**ESTRATTO DEL TESTO**

■ ■ ■

Non si può qui sviscerare tutta la tematica di questa statua, la cui storia è assai complessa, in quanto il suo stato attuale risulta dall’integrazione della copia romana (II secolo d.C.) dell’originale ellenistico databile intorno al 160 a.C. con il pesante intervento di restauro del quale riferì lo stesso Vasari che vi vedeva la mano di Andrea Verrocchio(4). Quel che interessa notare, invece, è che il Marsia rosso ha costituito la fonte iconografica primaria per il giovane Michelangelo che si è trovato qui per la prima volta dinanzi alla presenza di quel quinto incisivo, o “mesiodens”, che poi avrebbe più volte utilizzato, con estrema coerenza, nel corso della sua carriera artistica per indicare l’assenza dello stato di grazia oppure la presenza del peccato nelle figure che ha dipinto o scolpito(5).
Bisogna infatti ricordare che l’inquietante statua degli Uffizi fu forse il primo grande marmo a entrare nella collezione di Cosimo il Vecchio e fu certamente studiata dal giovane Buonarroti. Non è infatti possibile che Michelangelo non lo abbia visto e conosciuto, se il disegno di Zanobi Lastricati, conservato a Milano presso la Biblioteca ambrosiana nel codice miscellaneo Resta (67/2), mostra, nel primo progetto mai realizzato del catafalco per le esequie di Michelangelo, una specchiatura nella quale è chiaramente rappresentata la statua. In basso, sulla base del sarcofago vero e proprio, infatti, la tabella mostra sulla sinistra la scena che ricorda l’episodio in cui Lorenzo de’ Medici riconosce il talento del giovane Michelangelo e lo accoglie nella sua casa. Sul lato opposto, si scorge il David, esempio massimo dell’arte del Buonarroti. Al centro, infine, accanto al fornice della porta - più che del «“mitico” giardino di San Marco», di quello di «via Larga» - sono abilmente disegnati il Marsia rosso e quello bianco(6). La cosa, oltre che da padre Resta (che l’annotò sul disegno), fu vista tanto da Parronchi quanto da Caglioti, ed è chiara testimonianza dell’influenza che queste due statue ebbero sulla grande arte del Buonarroti(7). Di sicuro, Michelangelo fu profondamente colpito dalla presenza del quinto incisivo nella statua del Marsia rosso che, certamente, pose in relazione con la predica di Savonarola sul «dente del peccato». Del resto, la storia di Marsia può considerarsi quella che meglio d’ogni altra esemplifica l’idea di disarmonia, come risulta bene dai versi delle Metamorfosi di Ovidio(8).

■ ■ ■

**COMPITI DELL'ESERCIZIO**
a - Traduci in inglese questa frase dell'estratto sul Marsia rosso: «Sul lato opposto, si scorge il David, esempio massimo dell’arte del Buonarroti.»
b - Prosegui l'estratto sul Marsia rosso a partire dalla sua ultima frase.

■ ■ ■

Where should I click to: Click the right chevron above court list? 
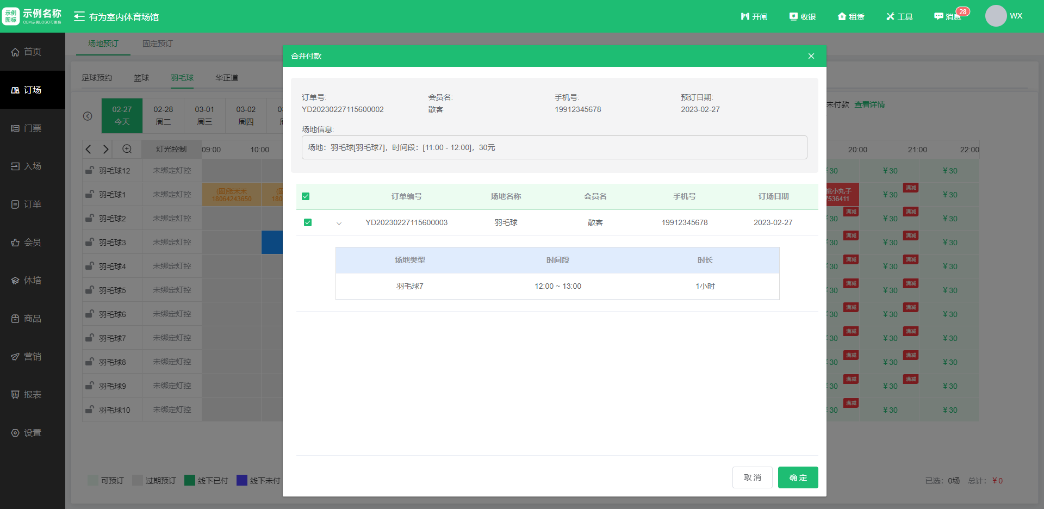tap(106, 149)
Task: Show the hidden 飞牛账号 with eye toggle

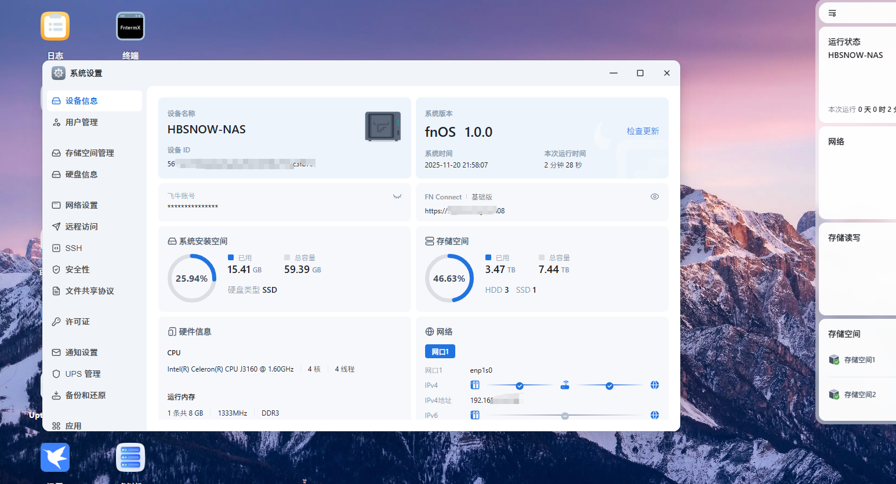Action: (x=397, y=196)
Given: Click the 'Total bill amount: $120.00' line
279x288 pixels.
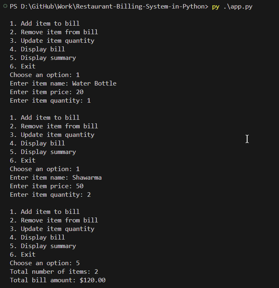Looking at the screenshot, I should [x=58, y=280].
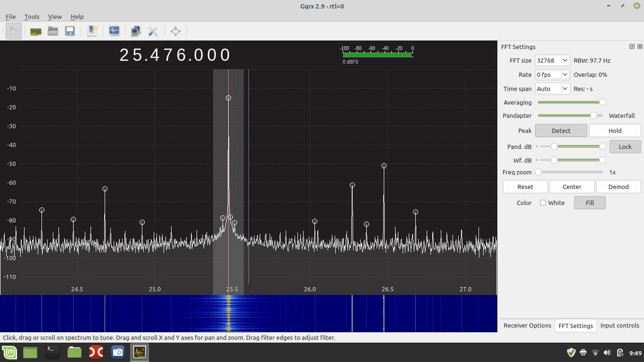Save settings via the floppy disk icon

pos(70,31)
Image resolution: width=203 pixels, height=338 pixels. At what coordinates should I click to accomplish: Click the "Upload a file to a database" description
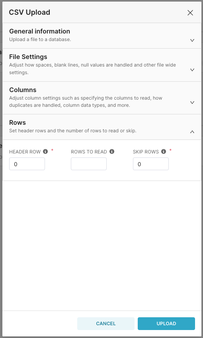point(40,39)
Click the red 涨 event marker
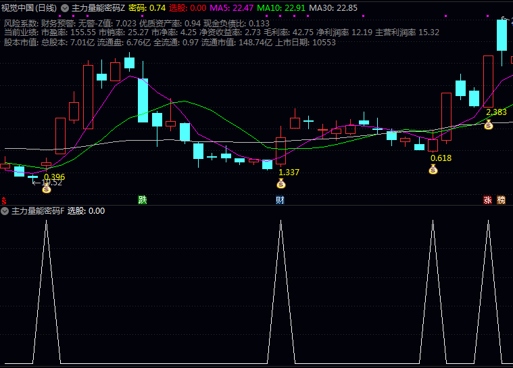The image size is (513, 368). [x=487, y=200]
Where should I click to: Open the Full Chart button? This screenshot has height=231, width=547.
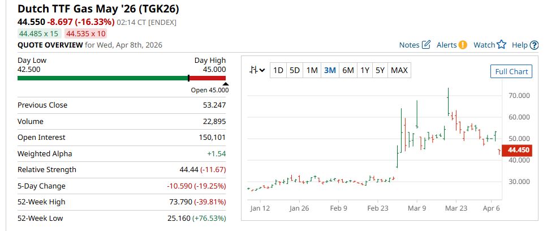point(511,71)
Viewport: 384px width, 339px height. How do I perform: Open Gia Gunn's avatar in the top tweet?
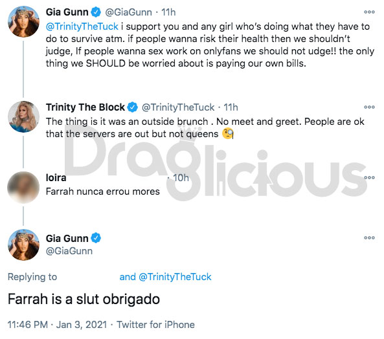[x=23, y=21]
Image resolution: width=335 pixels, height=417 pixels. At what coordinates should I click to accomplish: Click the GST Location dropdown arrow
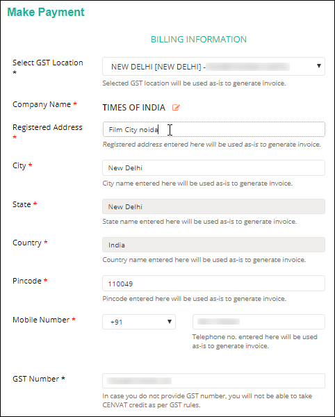pos(319,66)
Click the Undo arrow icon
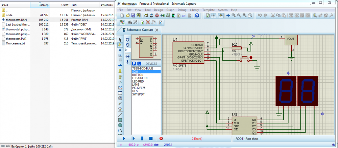This screenshot has width=338, height=148. click(x=260, y=16)
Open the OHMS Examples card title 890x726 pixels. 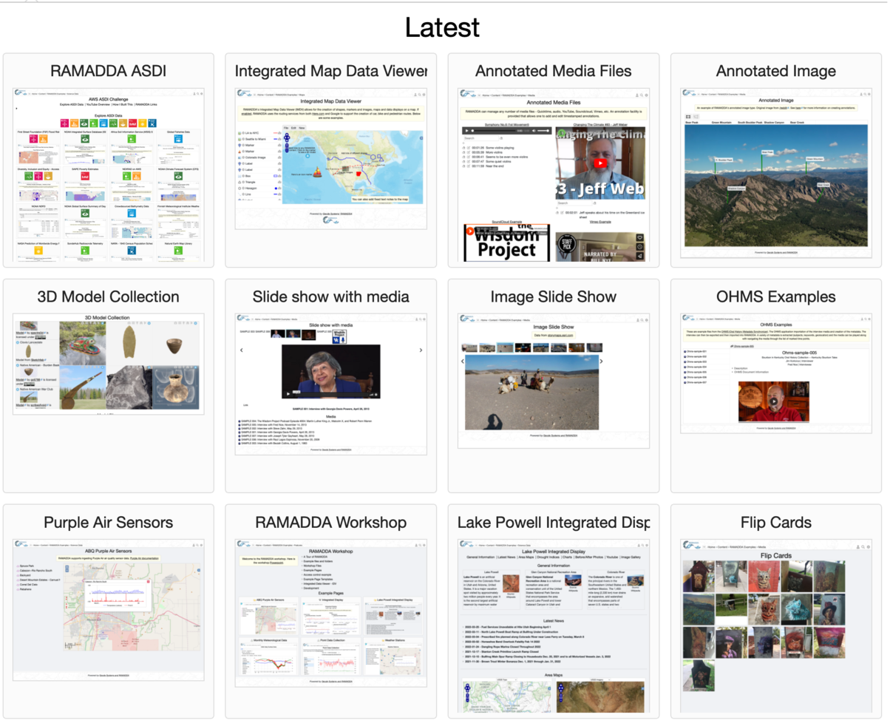(x=775, y=296)
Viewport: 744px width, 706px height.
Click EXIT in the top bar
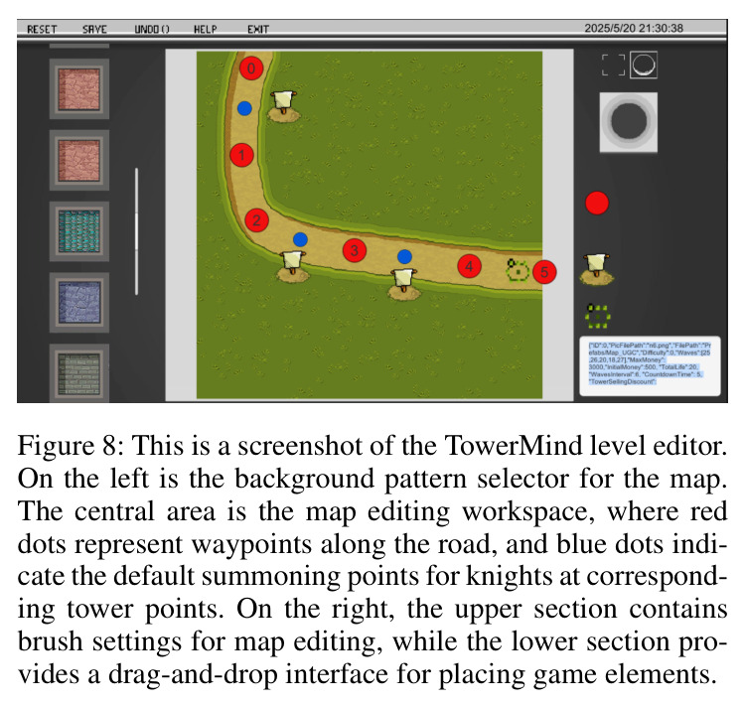[x=258, y=30]
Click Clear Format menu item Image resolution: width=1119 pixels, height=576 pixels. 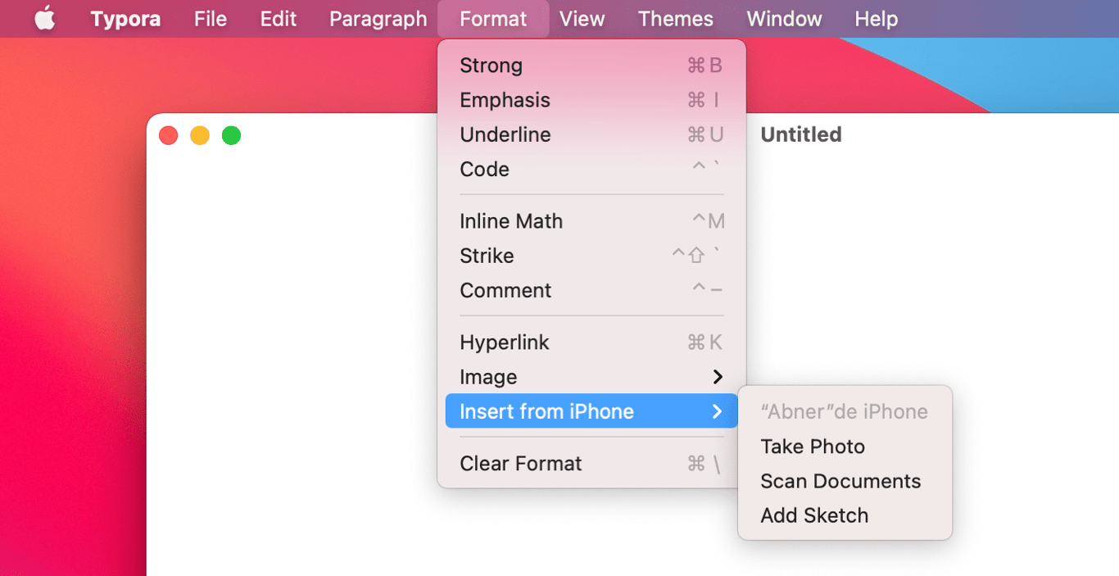[521, 464]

■ ■ ■

**RISPOSTE FORNITE**
a - On the opposite side, the David can be seen, the supreme example of Buonarroti's art.

b -
La vicenda, però, si complica perché la testa del Marsia rosso è ormai unanimemente attribuita a un artista rinascimentale che, secondo Caglioti, sarebbe Mino da Fiesole. Ora, sebbene nulla cambierebbe nei riguardi della suggestione comunicata al giovane Buonarroti, tuttavia vale la pena di accennare a qualche riflessione sulla base di questa nuova constatazione relativa alla presenza del quinto incisivo. La prima, riguarda il fatto che non paiono esserci le condizioni culturali perché lo scultore di Poppi possa aver introdotto tale particolarità iconografica in questo personaggio mitologico già prima del 1464, anno della scomparsa del committente del restauro, Cosimo il Vecchio. La diffusione del quinto incisivo nell’arte rinascimentale e in quella successiva è certamente dovuta all’uso che ne fece Michelangelo; anche se un primo esempio compare, come ho già avuto modo di scrivere, nella testa della Carità scolpita da Antonio del Pollaiolo dopo il 1484 nella bronzea tomba di Sisto IV, e, più tardi, nel Cristo dolente di Bramantino(9). Al contrario, il confronto con un altro Marsia, recentemente recuperato, quello dei Musei capitolini - che, a una diretta osservazione lascia intravedere un incisivo centrale -, riapre i termini della questione(10). Del resto, a testimoniare di un percorso dell’iconografia del quinto incisivo dall’Antichità al Medioevo sta anche il mosaico con La discesa di Cristo al limbo in San Marco a Venezia. Qui la figura del vecchio calpestato dai piedi del Salvatore che squassa le ante della porta è quella di Ade, trasformato nel limbo cristiano che reca in bocca un macroscopico “mesiodens”(11).
L’ipotesi che allora si può timidamente avanzare e che andrà ancor meglio verificata è che il Marsia rosso sia il pastiche di due statue antiche, di identico soggetto. Il restauro di cui parla Vasari, perciò sarebbe un assemblaggio e non un rifacimento. Il che corrisponde, grosso modo, a quel che aveva scritto il grande aretino(12). Certo è che a questa statua guardò Michelangelo per le sue suggestioni artistiche e teologiche.